Bottoms up! No, not the raise-your-glasses-in-celebration bottoms up. Rather, raise your backside to celebrate your commitment to health and well-being. March is colon cancer awareness month. Like I said, “Bottoms up!” Colon cancer, what do you know, true or false?
1. It is usually not preventable.
2. It is usually diagnosed after age 70.
3. Obesity and smoking are risk factors.
According to the CDC, 140,000 Americans are diagnosed with colon cancer and 50,000 die from the disease annually. It is the second leading cause of cancer deaths that are almost always preventable because we have methods for early detection and effective treatment. Over 90 percent of colon cancer is diagnosed in those older than age 50.
For those at the half-century mark, the CDC has a message for you. Get a colonoscopy. The CDC recommends colon cancer screening at age 50. This is for those without any symptoms whatsoever. That is the purpose of a screening program, to find cancer early when there are no symptoms so treatment can be effective. Don't fall into the “I feel fine” group, that is fool’s thinking. Get screened.
Colon cancer often begins with non-malignant colon polyps that a gastroenterologist can detect and remove during a colonoscopy. For those with cancer, detection before the cells migrate out of the colon into lymph nodes and other organs is a lifesaver. Early detection saves lives.
What does screening mean? Well for the CDC, it means a colonoscopy every 10 years. In between that decade it is recommended that high sensitivity fecal-occult blood test (FOBT), or fecal immunochemical test (FIT) be performed yearly. There are other screening methods including flexible sigmoidoscopy, every 5 years with FOBT in the interim. A flexible sigmoidoscopy investigates only the lower part of the colon and rectum. Talk with your physician about the best approach for you.
Monitor yourself for symptoms of colon cancer. Blood belongs in blood vessels. Period. Any blood in the stool or toilet is not normal and should be investigated. Abdominal cramping or pain lasting longer than a few days should not be dismissed as “flu” or “something I ate.” Unexplained weight loss must be explained. We are generally designed to maintain (or gain) weight. Loss may be a subtle indicator of cancer.

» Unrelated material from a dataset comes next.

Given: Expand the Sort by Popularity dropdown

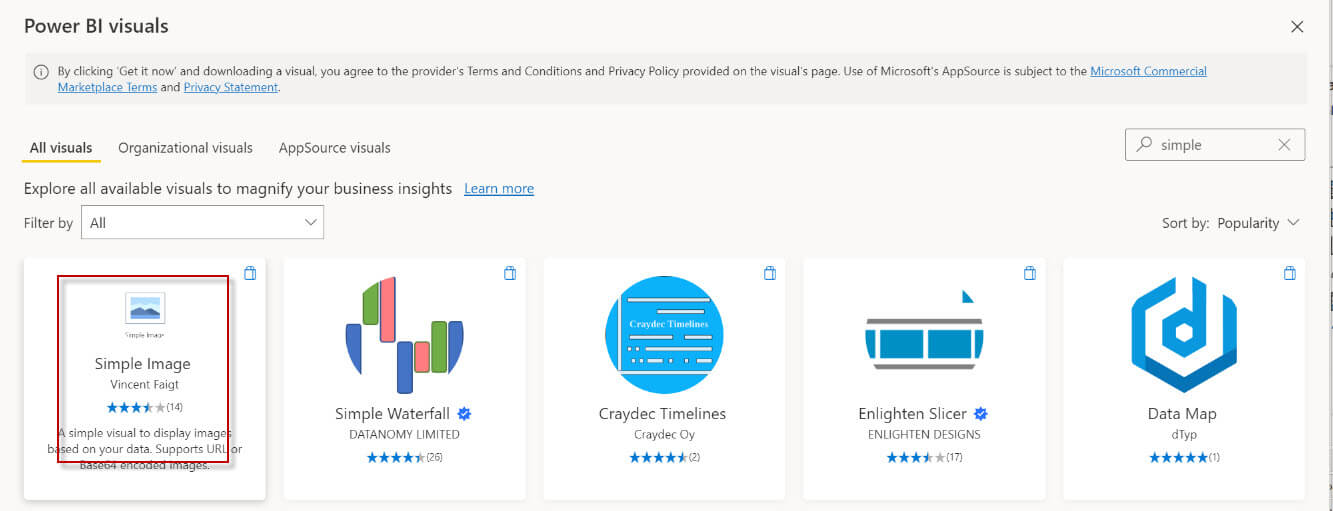Looking at the screenshot, I should [1257, 223].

Knowing the symptoms and understanding your specific risk factors will help prevent death from colorectal cancer. Age is a most significant risk factor. Inflammatory diseases such as Crohns' or those in which polyps proliferate, smoking, obesity and family history of colon cancer are also risk factors.

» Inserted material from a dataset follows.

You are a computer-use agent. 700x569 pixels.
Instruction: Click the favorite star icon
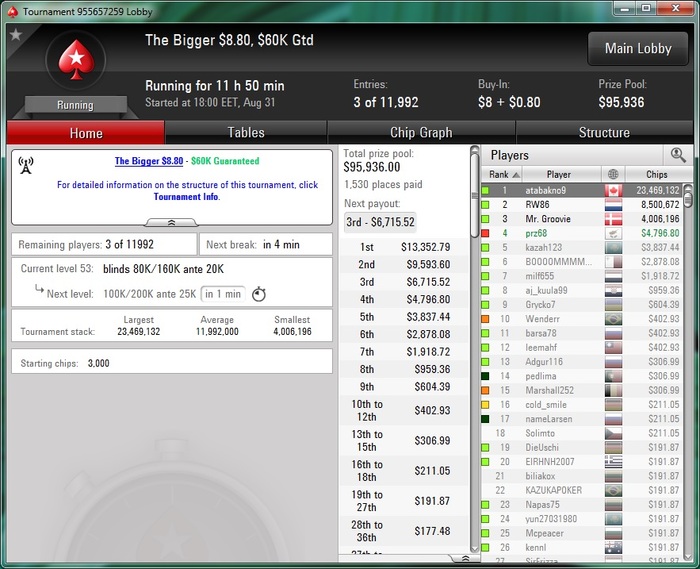[x=16, y=34]
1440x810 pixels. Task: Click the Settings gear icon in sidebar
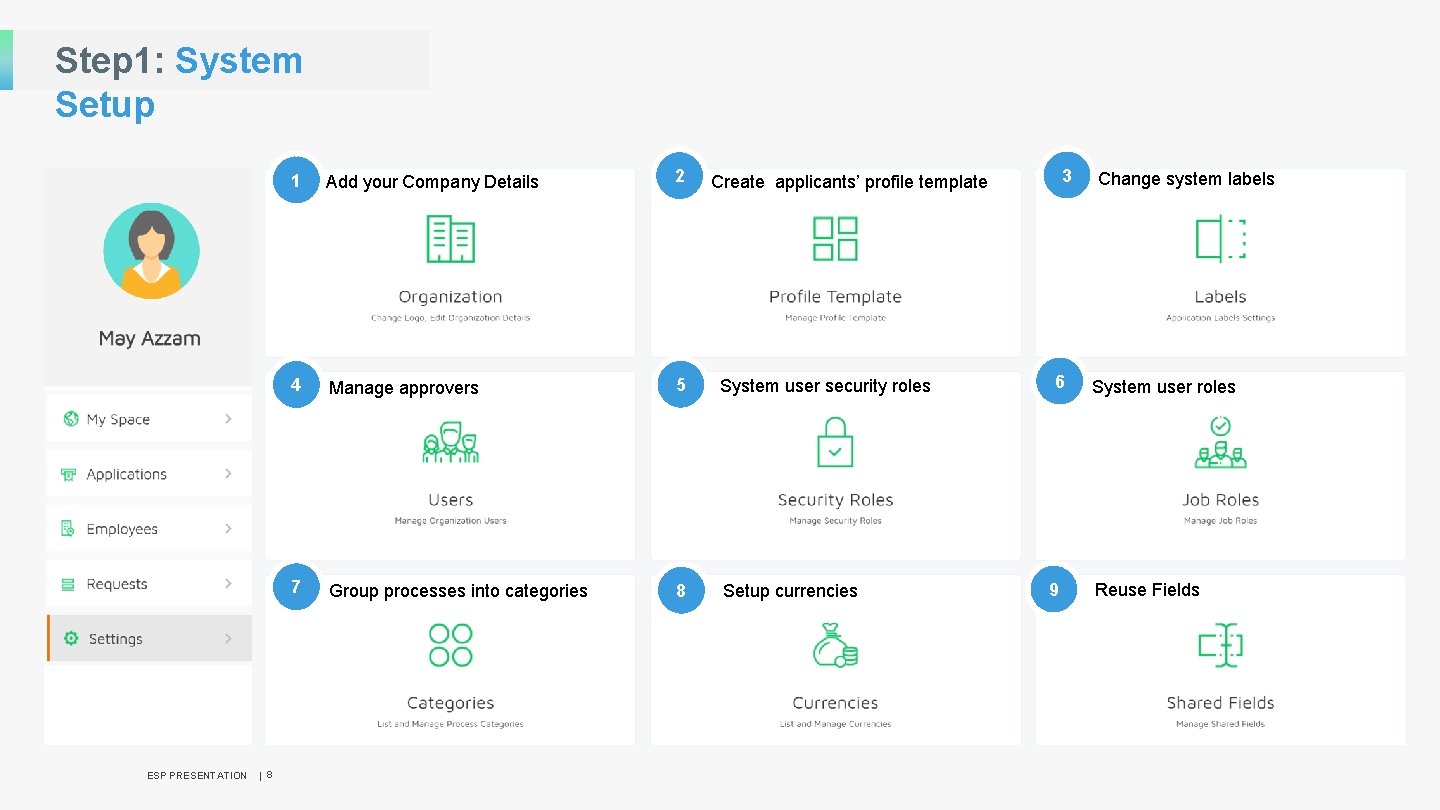tap(70, 638)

The preparation for colonoscopy is not pleasant but is generally well tolerated. And a few hours of running to the toilet are more easily tolerated than cancer treatment. After the prep, the rest is easy. Medications are given for sedation, the physician performs the procedure, and voila! You awaken wondering what happened.

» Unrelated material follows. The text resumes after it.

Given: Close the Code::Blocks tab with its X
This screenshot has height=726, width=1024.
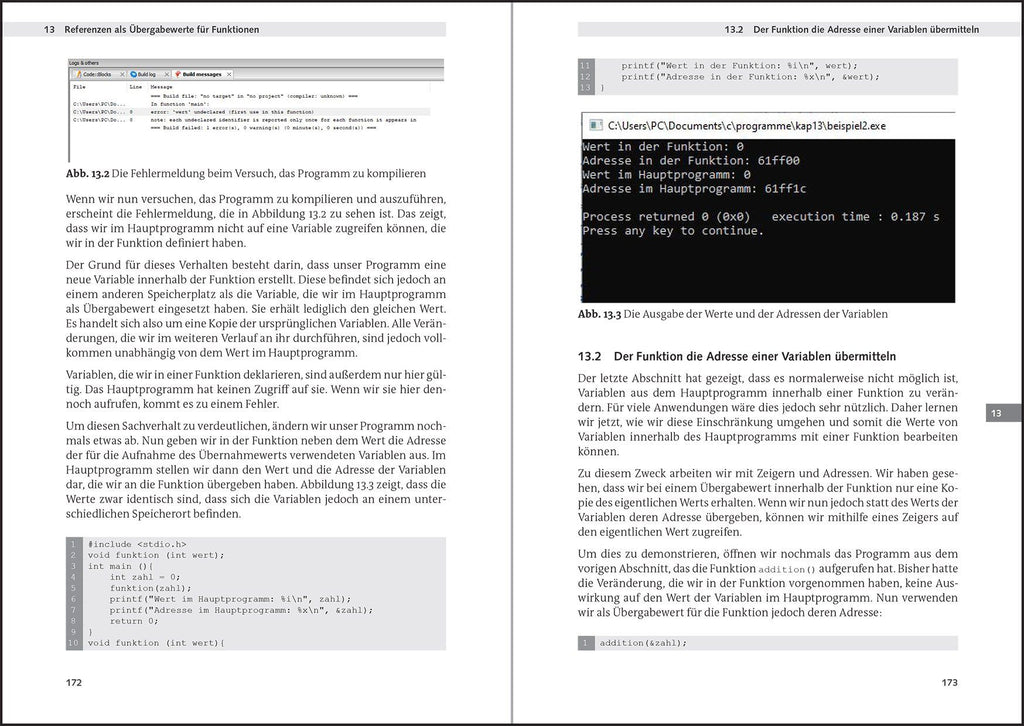Looking at the screenshot, I should click(122, 74).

Most insurance companies cover expenses related to colorectal cancer screening. The CDC has a program to assist low-income Americans in obtaining screening tests. Visit www.cdc.gov/cancer/colorectal for more information about the Screen for Life: National Colorectal Cancer Action Campaign. Medicare recipients can call 1-800-MEDICARE or go to www.medicare.gov.
First, get your bottoms up. Then toast yourself with a celebratory, “Bottoms Up!”